PROBLEM TO WORK ON
Start to finish, repeat the records exactly.

SUPPLIED INFORMATION
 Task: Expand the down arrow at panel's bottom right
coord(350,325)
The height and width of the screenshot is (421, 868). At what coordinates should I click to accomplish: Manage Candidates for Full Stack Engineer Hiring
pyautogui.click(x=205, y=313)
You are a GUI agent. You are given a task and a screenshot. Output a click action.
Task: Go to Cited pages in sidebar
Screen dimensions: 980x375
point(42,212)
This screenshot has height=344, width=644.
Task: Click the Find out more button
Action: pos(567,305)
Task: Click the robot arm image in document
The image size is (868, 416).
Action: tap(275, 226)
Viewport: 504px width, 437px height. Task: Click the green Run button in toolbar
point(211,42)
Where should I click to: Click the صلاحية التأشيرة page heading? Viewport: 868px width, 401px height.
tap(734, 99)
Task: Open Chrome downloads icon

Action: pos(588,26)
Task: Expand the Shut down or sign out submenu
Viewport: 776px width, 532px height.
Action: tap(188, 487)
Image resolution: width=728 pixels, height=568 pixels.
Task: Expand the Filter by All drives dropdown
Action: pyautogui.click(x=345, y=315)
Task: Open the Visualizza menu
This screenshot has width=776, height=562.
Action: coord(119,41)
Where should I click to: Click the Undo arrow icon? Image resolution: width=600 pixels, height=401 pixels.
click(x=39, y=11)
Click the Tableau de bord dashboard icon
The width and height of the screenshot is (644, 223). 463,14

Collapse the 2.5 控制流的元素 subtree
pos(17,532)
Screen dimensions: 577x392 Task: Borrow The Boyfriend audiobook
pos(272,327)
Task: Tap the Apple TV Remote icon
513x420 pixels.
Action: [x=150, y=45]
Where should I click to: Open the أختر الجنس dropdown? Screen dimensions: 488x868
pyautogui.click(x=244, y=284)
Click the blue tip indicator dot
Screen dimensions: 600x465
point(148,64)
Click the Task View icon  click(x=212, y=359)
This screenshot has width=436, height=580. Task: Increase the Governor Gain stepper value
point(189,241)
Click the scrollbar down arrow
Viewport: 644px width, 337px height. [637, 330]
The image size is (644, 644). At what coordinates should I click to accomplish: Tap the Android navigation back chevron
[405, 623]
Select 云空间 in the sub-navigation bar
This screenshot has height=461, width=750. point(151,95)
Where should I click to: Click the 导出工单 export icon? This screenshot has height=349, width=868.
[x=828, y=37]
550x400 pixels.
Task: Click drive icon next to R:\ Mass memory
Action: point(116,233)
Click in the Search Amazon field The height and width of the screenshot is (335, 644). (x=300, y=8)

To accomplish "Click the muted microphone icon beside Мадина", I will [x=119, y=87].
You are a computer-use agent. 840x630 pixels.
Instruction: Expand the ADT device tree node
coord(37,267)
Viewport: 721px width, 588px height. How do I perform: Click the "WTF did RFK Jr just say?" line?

REPLY
 Task: Expand the down arrow at panel's bottom right
coord(350,325)
The height and width of the screenshot is (421, 868). At what coordinates should I click to accomplish: Manage Candidates for Full Stack Engineer Hiring
pyautogui.click(x=205, y=313)
You are a GUI agent. You are given a task and a screenshot. Output a click action.
Task: Go to Cited pages in sidebar
Screen dimensions: 980x375
point(42,212)
This screenshot has height=344, width=644.
Task: Click the Find out more button
Action: pos(567,305)
Task: Click the robot arm image in document
The image size is (868, 416).
Action: tap(275, 226)
Viewport: 504px width, 437px height. Task: Click the green Run button in toolbar
point(211,42)
Where should I click to: Click the صلاحية التأشيرة page heading? Viewport: 868px width, 401px height.
tap(734, 99)
Task: Open Chrome downloads icon

Action: pos(588,26)
Task: Expand the Shut down or sign out submenu
Viewport: 776px width, 532px height.
Action: tap(188, 487)
Image resolution: width=728 pixels, height=568 pixels.
Task: Expand the Filter by All drives dropdown
Action: pyautogui.click(x=345, y=315)
Task: Open the Visualizza menu
This screenshot has width=776, height=562.
Action: coord(119,41)
Where should I click to: Click the Undo arrow icon? Image resolution: width=600 pixels, height=401 pixels.
click(x=39, y=11)
Click the Tableau de bord dashboard icon
The width and height of the screenshot is (644, 223). 463,14

Collapse the 2.5 控制流的元素 subtree
pos(17,532)
Screen dimensions: 577x392 Task: Borrow The Boyfriend audiobook
pos(272,327)
Task: Tap the Apple TV Remote icon
513x420 pixels.
Action: [x=150, y=45]
Where should I click to: Open the أختر الجنس dropdown? Screen dimensions: 488x868
pyautogui.click(x=244, y=284)
Click the blue tip indicator dot
Screen dimensions: 600x465
point(148,64)
Click the Task View icon  click(x=212, y=359)
This screenshot has width=436, height=580. Task: Increase the Governor Gain stepper value
point(189,241)
Click the scrollbar down arrow
Viewport: 644px width, 337px height. [637, 330]
The image size is (644, 644). At what coordinates should I click to accomplish: Tap the Android navigation back chevron
[405, 623]
Select 云空间 in the sub-navigation bar
This screenshot has height=461, width=750. point(151,95)
Where should I click to: Click the 导出工单 export icon? This screenshot has height=349, width=868.
[x=828, y=37]
550x400 pixels.
Task: Click drive icon next to R:\ Mass memory
Action: point(116,233)
Click in the Search Amazon field The height and width of the screenshot is (335, 644). (x=300, y=8)

To accomplish "Click the muted microphone icon beside Мадина", I will [x=119, y=87].
You are a computer-use agent. 840x630 pixels.
Instruction: Expand the ADT device tree node
coord(37,267)
Viewport: 721px width, 588px height. How do I perform: Click the "WTF did RFK Jr just say?" line?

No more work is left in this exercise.